▶ _Data for processing_
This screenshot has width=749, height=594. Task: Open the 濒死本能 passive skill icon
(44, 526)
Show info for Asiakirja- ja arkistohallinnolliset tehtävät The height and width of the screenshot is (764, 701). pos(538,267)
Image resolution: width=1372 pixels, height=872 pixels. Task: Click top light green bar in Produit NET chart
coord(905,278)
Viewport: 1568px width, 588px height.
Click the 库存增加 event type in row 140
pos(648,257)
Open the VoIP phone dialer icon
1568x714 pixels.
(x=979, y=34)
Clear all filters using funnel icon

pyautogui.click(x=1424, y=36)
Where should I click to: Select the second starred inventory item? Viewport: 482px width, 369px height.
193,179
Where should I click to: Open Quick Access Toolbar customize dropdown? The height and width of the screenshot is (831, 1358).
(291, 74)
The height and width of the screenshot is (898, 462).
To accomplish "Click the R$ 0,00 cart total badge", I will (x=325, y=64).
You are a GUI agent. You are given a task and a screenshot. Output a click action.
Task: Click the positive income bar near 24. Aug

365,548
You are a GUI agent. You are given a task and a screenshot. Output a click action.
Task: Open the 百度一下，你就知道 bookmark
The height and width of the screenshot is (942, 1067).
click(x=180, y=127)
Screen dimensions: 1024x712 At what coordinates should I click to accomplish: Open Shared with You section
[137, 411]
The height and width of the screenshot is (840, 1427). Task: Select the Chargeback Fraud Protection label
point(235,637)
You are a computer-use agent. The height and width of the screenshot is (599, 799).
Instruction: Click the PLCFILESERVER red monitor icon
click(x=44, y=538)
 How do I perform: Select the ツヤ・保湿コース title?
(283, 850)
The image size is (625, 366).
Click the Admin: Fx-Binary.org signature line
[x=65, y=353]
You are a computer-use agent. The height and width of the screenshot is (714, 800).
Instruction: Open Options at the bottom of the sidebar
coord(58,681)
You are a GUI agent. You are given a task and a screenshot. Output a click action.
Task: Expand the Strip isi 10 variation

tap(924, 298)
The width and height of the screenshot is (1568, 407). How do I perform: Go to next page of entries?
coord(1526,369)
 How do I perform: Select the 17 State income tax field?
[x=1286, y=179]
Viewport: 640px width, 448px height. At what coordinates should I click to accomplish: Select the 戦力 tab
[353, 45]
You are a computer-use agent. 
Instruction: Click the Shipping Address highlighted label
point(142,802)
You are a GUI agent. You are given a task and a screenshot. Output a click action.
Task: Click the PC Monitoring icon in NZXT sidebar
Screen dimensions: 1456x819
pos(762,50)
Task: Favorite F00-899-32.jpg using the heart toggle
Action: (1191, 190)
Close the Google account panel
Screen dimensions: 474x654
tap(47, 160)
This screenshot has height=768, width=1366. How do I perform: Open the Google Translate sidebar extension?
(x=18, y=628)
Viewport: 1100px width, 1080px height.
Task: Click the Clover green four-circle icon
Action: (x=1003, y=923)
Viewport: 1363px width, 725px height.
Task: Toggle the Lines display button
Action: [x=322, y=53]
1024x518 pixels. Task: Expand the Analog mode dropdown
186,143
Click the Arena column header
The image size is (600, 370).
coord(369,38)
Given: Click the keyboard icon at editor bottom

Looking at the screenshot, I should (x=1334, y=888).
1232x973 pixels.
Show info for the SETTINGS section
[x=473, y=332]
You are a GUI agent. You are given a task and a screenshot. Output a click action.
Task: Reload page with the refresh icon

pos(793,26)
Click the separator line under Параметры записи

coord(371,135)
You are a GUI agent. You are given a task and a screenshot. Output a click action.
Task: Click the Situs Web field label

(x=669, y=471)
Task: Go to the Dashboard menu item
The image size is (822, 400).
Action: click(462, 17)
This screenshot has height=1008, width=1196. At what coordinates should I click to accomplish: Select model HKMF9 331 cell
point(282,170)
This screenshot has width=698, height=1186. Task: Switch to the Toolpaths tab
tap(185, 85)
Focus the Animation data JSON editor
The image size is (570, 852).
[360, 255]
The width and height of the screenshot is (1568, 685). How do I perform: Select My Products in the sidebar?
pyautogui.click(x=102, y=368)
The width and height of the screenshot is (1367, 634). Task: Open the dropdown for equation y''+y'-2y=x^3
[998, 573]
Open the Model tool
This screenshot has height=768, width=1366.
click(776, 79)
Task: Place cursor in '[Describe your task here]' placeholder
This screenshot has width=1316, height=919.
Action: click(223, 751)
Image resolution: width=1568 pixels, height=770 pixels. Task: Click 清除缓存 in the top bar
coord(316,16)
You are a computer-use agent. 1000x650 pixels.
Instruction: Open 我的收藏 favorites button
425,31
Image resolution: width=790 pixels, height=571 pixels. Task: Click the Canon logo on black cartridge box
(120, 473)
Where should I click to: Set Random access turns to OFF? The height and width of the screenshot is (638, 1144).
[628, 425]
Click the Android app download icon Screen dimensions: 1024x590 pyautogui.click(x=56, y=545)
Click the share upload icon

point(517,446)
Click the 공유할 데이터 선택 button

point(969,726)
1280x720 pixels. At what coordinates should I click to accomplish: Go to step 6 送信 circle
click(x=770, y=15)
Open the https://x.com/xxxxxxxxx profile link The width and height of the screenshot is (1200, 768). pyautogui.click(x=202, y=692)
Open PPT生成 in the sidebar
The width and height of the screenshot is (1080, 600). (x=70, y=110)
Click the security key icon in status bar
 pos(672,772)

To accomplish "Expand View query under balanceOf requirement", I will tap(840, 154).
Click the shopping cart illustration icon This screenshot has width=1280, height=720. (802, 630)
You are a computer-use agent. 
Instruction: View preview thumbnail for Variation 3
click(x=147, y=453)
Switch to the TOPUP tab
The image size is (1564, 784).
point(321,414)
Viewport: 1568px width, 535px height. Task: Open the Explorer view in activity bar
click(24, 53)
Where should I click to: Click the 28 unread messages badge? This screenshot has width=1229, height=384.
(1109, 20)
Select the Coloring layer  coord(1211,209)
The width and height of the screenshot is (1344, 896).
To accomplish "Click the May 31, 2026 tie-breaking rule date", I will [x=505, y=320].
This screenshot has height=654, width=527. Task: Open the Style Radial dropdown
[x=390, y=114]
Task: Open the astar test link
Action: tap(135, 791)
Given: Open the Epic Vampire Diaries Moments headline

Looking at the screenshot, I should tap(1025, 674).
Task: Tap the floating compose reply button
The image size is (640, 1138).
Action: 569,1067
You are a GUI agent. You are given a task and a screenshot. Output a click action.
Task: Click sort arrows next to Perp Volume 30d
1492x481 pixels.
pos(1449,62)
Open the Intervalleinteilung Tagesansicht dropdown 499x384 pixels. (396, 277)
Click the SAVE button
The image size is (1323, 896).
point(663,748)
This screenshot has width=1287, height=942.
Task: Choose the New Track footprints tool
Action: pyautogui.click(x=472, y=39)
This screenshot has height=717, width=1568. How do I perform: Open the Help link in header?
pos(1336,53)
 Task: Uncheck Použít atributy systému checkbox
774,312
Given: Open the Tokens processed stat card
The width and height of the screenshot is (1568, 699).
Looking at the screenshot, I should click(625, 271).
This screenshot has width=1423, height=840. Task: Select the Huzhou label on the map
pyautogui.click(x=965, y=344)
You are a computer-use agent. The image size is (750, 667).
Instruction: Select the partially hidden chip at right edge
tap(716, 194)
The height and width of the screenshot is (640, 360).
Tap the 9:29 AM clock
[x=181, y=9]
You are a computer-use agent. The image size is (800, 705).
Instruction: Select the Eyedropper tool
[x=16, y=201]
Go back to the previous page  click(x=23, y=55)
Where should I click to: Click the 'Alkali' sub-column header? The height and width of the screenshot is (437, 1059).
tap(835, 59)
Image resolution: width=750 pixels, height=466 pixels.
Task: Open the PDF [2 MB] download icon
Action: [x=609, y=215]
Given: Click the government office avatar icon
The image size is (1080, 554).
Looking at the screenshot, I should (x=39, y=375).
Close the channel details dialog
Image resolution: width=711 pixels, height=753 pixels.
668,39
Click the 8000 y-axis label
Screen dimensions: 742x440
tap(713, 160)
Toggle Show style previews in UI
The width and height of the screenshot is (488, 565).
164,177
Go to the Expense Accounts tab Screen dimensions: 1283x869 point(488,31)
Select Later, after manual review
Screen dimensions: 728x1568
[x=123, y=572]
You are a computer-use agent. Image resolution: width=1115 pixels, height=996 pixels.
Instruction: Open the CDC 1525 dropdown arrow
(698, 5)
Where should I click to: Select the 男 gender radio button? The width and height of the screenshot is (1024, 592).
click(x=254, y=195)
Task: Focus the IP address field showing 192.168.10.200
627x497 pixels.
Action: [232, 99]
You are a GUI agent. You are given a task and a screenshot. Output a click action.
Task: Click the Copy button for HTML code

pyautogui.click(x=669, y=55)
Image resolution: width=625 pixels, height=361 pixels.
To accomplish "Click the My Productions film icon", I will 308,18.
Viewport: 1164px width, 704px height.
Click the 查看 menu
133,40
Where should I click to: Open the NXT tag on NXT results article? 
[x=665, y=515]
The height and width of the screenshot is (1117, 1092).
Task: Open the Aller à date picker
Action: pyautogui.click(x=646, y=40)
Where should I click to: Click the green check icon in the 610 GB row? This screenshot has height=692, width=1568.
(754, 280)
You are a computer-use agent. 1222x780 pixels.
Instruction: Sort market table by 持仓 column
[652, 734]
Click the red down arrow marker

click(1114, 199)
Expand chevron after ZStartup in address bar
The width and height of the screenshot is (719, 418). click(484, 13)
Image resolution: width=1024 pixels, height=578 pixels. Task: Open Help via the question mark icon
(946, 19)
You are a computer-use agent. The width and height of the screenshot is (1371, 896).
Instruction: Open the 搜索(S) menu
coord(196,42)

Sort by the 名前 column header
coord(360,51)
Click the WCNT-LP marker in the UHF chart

▶ _Problem_
Repeat each line, unchanged, from the line that contains "You are a computer-use agent. The width" to the end of the listing above.

▶ _Exercise output_
You are a computer-use agent. The width and height of the screenshot is (1371, 896).
Instruction: Open the 搜索(S) menu
coord(196,42)

Sort by the 名前 column header
coord(360,51)
Click the WCNT-LP marker in the UHF chart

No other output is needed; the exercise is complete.